= List of earliest tools =

The following table attempts to list the oldest-known Paleolithic and Paleo-Indian sites where hominin tools have been found. It includes sites where compelling evidence of hominin tool use has been found, even if no actual tools have been found.

Stone tools preserve more readily than tools of many other materials, making them more abundant than tools made from other materials. In some cases, it may be possible that these stone tools were once accompanied by, or even preceded by non-stone tools that have been lost to time.

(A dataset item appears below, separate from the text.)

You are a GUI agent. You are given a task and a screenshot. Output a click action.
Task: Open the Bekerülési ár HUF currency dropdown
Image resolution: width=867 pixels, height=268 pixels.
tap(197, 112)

Similarly, hard materials like bone or shell are more likely than softer materials to leave discernible cut marks on bone. Bamboo has been shown to leave cut marks on bone that are harder to see than cut marks by stone, so the earliest evidence of tool use that is likely to be found is often cut marks made on bone by stone or shell tools.
Therefore, it should not be assumed that the items on this list represent the earliest uses of tools in each area, but rather the earliest uses of tools that have been found.

Because this list focuses on only the earliest evidence of tools, and due to bias towards evidence of stone tools because of its increased likelihood of preservation, this page necessarily omits mention of many significant ancient tools made from non-stone materials because those cases are not among the earliest found within their geographic area. See Timeline of historic inventions for other noteworthy tools and inventions.

This list excludes tools and tool use attributed to non-hominin species. This list is non-exhaustive and only lists the 6 or fewer top candidates for oldest tool site within each significant geographic area.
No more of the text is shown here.